Suzanne Vale’s life, like most, is a series of ups and downs, but since hers proceeds along the rollercoaster tracks of Beverly Hills and the San Fernando Valley, everything is intensified. Despite good looks, good luck, brains, talent, and money, Suzanne cannot seem to free herself of miserable relationships, drug abuse, junk food, and endless self-recrimination. The author, Carrie Fisher, knows about these matters, so much so that this first novel reads like a guidebook to the spiritual underworld of Hollywood--which does not prevent it from being hilarious from start to finish.

Suzanne has honed self-consciousness to a fine art as she obsessively worries about her obsessive behavior, criticizes her critical nature, and loathes her self-dislike, but this introspective habit is always balanced by a sense of humor. Someone in her drug-rehabilitation encounter group blasts Suzanne for using humor as a weapon, but she knows better: It is her saving grace, the safety catch on morbidity and self-indulgence.
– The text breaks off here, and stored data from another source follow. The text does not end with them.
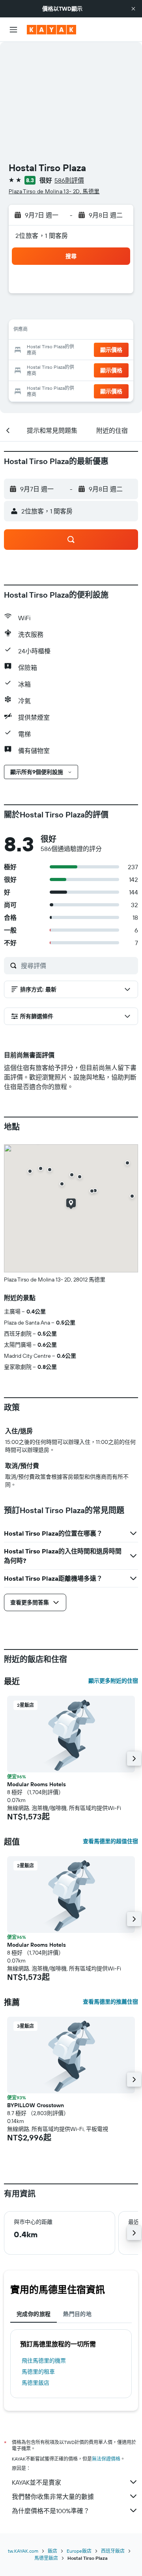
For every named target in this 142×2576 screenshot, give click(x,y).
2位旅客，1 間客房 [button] (41, 236)
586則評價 (69, 180)
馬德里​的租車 (38, 2371)
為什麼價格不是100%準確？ (51, 2511)
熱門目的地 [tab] (77, 2313)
Humor is the novel’s cornerstone, but Fisher adds other talents, including an excellent ear for dialogue, especially Hollywood-style dialogue, which seems to consist of people talking to each other about themselves without ever really listening to the other side of the conversation. The novel is full of talk, as Suzanne crosses paths with a screenwriter always high on cocaine, dates a producer as relentlessly self-analytical as herself, braves her way through a film shooting, giggles with a friend on the way to a television interview, and falls in love. The talk, and the novel, resonate with wit and energy.